The combined river dataset, which incorporated all ten sampling
locations in both the Volga and Meramec rivers, produced a mean of
30,236 variant SNP loci per locality (Table 1A). The overall average
number of private alleles detected among SNP loci across the sampled
localities was 1,673. Localities within the Meramec River exhibited a
higher average number of private alleles, 2,191, in comparison to the
Volga River localities, 1,154 (Table 1A). The Meramec River localities
also exhibited greater genetic diversity (HO and Π) than
the Volga River localities. Localities V01 and MO3 had a larger number
of private alleles as compared to the number observed in other
localities within each river system (Table 1A). However, the
measurements of genetic diversity for both localities were more similar
to the values observed in the other localities within each system.
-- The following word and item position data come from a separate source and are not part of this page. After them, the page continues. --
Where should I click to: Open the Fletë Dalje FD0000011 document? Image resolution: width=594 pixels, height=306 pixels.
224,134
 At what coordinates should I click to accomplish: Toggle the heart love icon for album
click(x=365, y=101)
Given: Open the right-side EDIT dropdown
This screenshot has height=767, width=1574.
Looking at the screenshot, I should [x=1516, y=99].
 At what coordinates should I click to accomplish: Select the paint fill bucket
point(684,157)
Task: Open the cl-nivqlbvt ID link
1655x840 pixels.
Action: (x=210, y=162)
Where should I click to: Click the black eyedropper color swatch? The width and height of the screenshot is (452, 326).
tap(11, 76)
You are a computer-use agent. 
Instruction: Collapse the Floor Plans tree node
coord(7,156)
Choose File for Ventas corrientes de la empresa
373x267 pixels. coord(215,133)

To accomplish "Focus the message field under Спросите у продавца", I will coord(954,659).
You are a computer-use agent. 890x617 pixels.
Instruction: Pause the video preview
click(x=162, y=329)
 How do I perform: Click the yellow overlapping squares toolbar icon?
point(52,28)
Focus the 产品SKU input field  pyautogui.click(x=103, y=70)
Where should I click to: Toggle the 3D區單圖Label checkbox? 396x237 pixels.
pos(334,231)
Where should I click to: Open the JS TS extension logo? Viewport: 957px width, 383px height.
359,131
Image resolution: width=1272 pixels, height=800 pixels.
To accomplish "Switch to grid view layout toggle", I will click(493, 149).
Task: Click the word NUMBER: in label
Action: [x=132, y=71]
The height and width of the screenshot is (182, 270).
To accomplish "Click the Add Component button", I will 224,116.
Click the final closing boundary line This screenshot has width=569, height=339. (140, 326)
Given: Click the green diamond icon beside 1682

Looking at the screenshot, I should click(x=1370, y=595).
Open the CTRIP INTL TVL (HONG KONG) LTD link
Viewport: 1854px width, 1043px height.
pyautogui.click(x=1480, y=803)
Within the Volga-only dataset, an average of 16,410 variant SNP loci
were identified among the five sampled localities with an average of
1,626 private alleles (Table 1B). The genetic diversity estimates for
the localities based on this dataset were much higher than those
observed in the combined river dataset. Locality V01 again had a
substantially higher number of private alleles with a total of 3,496
(Table 1B). However, again the diversity estimates for VO1 were similar
to the values observed in the other Volga River localities (Table 1B).
The Meramec-only dataset had an average of 27,061 SNP loci across the
five localities, with an average of 2,424 private alleles (Table 1C).
The diversity estimates in this dataset were higher than observed in the
combined river dataset, but not as great of a difference as observed in
the Volga River. Again, locality MO3 had the greatest number of private
alleles, but had estimates of genetic diversity that were more similar
to the other Meramec River localities.
There was no evidence of inbreeding in any of the datasets (Table 1).
The variation in the number of SNP loci, private allele counts and
genetic diversity estimates between the combined and independent river
datasets is attributed to the STACKS populations ‘-r 0.80’ flag.
The command dictated the inclusion of loci only when present within 80%
of individuals and therefore was dependent on the localities specified
during the generation of the datasets.